Long story short, a friend of Susan’s saw the video and “friended” Kiley. People get friended by strangers all the time. “If he was a friend of hers, he couldn’t be too bad.

“I learned from his settings that he worked for the University of Glasgow and for CERN (the world’s largest particle physics laboratory, in Switzerland). Being a bit of a geek, I found that sexy. He was a single guy with a couple of kids. He was cute.

“We started talking on Facebook and did that for six months. Then we decided to Facetime. That’s video calling. I was in L.A. for work and he was in Minneapolis for a conference. Our first call lasted three hours. ‘Well, this is interesting!’ I thought to myself.

“We Facetimed more. We were flying back to our respective homes, me from L.A. to Blacksburg and he from Minneapolis to Glasgow. I sat next to a woman and told her about Mark. She said, ‘This isn’t a coincidence. This is the universe talking to you. You need to listen.’ She was an older woman flying from Phoenix to Philadelphia to Manchester. Her sister had died and she was leaving her sister’s funeral. She said, ‘I just buried my sister. Life has no dress rehearsals. You’d be a fool not to see what can happen with this. You don’t get a second chance.’ This really resonated with me.”

Simultaneously, on his flight, he sat next to two women, recent widows, going to Scotland as a memorial trip. One had met her husband 20 years earlier in an Internet chat room. “She told Mark it was the happiest 20 years of her life. She told him, ‘You have to meet her.’ We got home, immediately Facetimed each other, and told each other about what had happened, our stories.
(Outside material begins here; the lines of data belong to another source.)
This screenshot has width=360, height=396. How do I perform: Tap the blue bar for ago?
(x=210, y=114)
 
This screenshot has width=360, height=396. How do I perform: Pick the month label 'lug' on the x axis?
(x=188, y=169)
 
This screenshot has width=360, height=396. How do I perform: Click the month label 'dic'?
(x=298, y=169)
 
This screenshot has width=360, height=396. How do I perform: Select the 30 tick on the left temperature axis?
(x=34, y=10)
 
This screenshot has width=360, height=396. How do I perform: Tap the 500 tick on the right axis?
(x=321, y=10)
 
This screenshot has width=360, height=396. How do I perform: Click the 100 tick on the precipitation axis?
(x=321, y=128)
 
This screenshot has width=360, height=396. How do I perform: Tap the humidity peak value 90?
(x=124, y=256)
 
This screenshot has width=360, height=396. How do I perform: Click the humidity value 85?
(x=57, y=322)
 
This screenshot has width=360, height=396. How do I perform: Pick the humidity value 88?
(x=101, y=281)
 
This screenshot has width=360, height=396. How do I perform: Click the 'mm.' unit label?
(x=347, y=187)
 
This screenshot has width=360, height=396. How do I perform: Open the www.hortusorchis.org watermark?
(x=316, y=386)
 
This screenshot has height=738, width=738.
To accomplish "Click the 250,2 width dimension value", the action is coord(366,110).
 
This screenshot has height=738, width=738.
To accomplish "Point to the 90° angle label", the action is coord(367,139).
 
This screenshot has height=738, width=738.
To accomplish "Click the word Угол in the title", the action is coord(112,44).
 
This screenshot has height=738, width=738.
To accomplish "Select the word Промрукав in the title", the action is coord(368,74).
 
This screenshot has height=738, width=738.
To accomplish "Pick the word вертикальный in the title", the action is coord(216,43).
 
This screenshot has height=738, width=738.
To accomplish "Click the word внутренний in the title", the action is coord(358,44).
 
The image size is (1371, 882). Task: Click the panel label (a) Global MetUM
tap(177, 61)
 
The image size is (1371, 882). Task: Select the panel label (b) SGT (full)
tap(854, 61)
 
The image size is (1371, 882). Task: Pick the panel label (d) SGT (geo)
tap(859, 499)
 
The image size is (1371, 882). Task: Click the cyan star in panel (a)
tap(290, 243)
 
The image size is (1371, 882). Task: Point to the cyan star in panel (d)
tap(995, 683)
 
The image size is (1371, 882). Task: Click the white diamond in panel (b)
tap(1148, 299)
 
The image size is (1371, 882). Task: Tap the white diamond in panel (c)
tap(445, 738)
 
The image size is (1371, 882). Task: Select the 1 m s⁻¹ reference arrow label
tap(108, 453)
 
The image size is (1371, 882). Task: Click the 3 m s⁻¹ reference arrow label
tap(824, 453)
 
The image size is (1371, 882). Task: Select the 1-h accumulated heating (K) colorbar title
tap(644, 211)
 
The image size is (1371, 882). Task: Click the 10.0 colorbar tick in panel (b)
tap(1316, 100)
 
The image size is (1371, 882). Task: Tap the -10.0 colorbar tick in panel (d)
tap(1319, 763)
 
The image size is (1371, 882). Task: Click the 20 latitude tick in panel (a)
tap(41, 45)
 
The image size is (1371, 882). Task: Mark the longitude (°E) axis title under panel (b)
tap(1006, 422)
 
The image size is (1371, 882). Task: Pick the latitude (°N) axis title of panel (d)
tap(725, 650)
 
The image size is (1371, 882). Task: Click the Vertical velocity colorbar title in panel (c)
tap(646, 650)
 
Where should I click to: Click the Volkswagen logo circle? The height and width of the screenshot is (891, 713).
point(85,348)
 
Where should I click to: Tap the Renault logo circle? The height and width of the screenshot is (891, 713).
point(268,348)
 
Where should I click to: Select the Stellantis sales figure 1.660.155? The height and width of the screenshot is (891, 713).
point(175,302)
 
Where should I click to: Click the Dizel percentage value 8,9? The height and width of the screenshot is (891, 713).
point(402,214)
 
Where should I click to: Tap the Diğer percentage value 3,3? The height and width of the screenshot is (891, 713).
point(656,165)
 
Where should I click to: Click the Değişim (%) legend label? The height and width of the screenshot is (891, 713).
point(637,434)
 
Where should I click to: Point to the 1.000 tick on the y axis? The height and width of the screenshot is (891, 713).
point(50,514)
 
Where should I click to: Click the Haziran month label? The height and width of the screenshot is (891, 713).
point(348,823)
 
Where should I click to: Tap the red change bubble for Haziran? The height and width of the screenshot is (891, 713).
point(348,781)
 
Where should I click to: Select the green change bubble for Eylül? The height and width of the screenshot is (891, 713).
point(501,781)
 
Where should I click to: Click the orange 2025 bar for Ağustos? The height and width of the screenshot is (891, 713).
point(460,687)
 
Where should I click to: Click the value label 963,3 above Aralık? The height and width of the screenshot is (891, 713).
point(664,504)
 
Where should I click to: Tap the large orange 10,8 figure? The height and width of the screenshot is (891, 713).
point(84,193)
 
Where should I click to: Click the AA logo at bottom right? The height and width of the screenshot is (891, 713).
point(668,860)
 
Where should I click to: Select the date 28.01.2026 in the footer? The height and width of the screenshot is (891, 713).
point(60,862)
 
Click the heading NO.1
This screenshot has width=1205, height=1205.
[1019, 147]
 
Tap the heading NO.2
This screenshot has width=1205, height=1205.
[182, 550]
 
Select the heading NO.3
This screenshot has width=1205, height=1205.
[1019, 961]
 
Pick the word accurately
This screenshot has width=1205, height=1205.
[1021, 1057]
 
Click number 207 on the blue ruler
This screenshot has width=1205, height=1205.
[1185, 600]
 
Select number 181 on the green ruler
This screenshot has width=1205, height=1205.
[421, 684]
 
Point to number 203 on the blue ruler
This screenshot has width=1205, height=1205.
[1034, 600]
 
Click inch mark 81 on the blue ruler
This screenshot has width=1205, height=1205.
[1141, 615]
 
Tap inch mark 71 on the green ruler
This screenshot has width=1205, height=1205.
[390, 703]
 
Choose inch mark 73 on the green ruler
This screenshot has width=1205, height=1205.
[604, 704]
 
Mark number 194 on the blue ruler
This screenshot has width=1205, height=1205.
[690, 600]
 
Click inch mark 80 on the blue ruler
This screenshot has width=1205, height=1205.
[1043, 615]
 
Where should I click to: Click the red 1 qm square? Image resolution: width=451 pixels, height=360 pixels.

It was a vacuum kind of moment. He bought a ticket for three months later to come over and meet me.

“We wrote letters, actual snail-mail. We read to each other. We talked about our children. A month and a half into that, I couldn’t wait. I bought the most expensive airline ticket I’ve ever bought and I flew to Glasgow. It was old-school courting. But I needed to see this man in person. It was movie-like. (From the airplane,) I saw myself descending into Scotland. We landed and I stopped at the bathroom to put myself together, knowing he was in the building. What was this going to be like? He’d made a sign saying, ‘Improbably Wonderful Person Kiley Thompson.’ He ran to me and kissed me. Luggage dropped. This type of stuff doesn’t happen in real life. I’m an optimist but a realist. The only way I can explain it is that it was like falling into a space that had been created for me.”